Il 28 luglio del 1943, circa un mese prima di riassumere nuovamente (il 22 agosto) la direzione dell’Avanti!, stavolta nella sua impervia fase clandestina, egli annotò i seguenti appunti: “… Faenza, la mia città natale, da dove si può dire che manco dall’adolescenza, mi ha accolto con affetto… Qui è tutta la mia giovinezza che mi viene incontro. In questo vicolo che si chiama dei Mendicanti (l’attuale Via Sant’Agostino, nda) sono nato cinquantadue anni or sono e se appena socchiudo gli occhi, in una vecchierella che prende il fresco all’ombra della chiesa di Sant’Agostino posso immaginare mia madre infagottata di stracci e curva sotto il peso di molti guai e di molta miseria. Questo palazzo dalla facciata severa, che fu dei conti Ginnasi (si riferisce ad un signorile Palazzo settecentesco, posto nell’odierno Corso Matteotti. Proprio nei pressi di Via Sant’Agostino, nda), mi ricorda mio padre che vi era come inserviente e vi chiuse gli occhi alla vita quando avevo appena cinque anni. In corso Porta Imolese, l’orfanotrofio (si chiamava Orfanotrofio Maschile Opera pia Cattani, nda) dove fu per quasi dieci anni la mia prigione (è qui che si dedicherà ad assidue e confortevoli letture, come raccontò in altra occasione, nda) che battezzarono beneficienza… Allora la mia giovinezza era protesa alla conquista di un mondo ideale e la povertà mi era di stimolo. Ma il cinquantenne può volgersi indietro – conclude con echi quasi carducciani – e dire all’orfanello di un tempo, al monello che queste viuzze hanno conosciuto indisciplinato e ribelle: “Io non ti ho tradito e sotto i capelli grigi sono sempre quello che fu”…”.

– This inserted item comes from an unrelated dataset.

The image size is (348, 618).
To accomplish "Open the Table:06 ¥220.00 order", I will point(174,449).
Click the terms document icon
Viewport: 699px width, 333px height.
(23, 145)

Un anno fa, esattamente il 7 febbraio, sulla facciata dell’attuale civico 18 di quel rammentato ex Vicolo dei Mendicanti, è stata collocata una lapide con impressa questa frase: “Nella dimora che ha dato i natali a Pietro Nenni (1891-1980), nel 125°anniversario della nascita, la città lo ricorda come figlio di Faenza e padre della Repubblica. Faenza 9 febbraio 2016”. Una gradevole e ben fatta onorificenza, davvero più che dovuta.